──────── Extracted information ────────

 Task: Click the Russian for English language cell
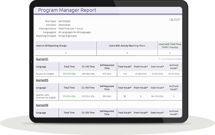pos(45,74)
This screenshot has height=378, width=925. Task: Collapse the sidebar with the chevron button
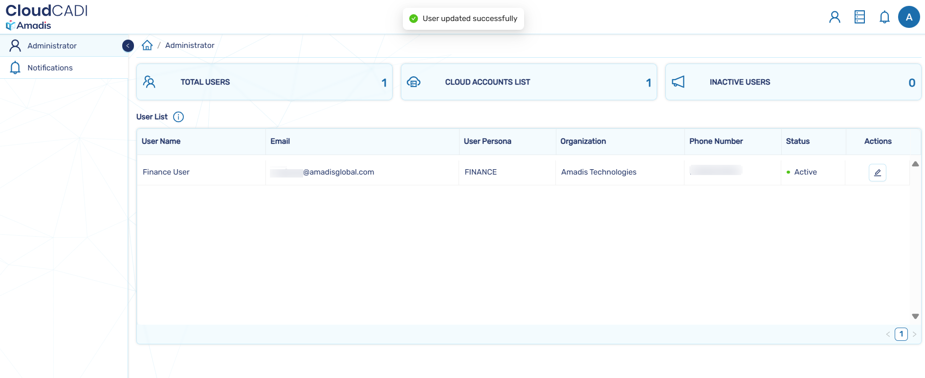tap(128, 45)
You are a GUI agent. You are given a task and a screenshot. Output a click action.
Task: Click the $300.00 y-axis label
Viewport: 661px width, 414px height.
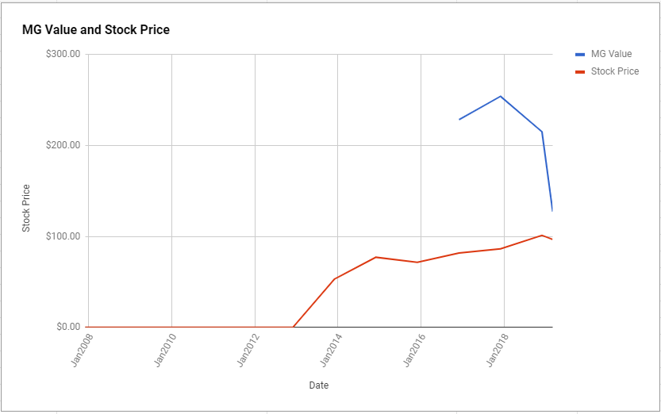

────────

> _Assignment_
A verbatim copy of the data, pictures removed, is the expected result.

> _Solved exercise_
 Task: Click the Russian for English language cell
pos(45,74)
This screenshot has height=378, width=925. Task: Collapse the sidebar with the chevron button
tap(128, 45)
You are a GUI agent. You are given a task and a screenshot. Output a click action.
Task: Click the $300.00 y-axis label
Viewport: 661px width, 414px height.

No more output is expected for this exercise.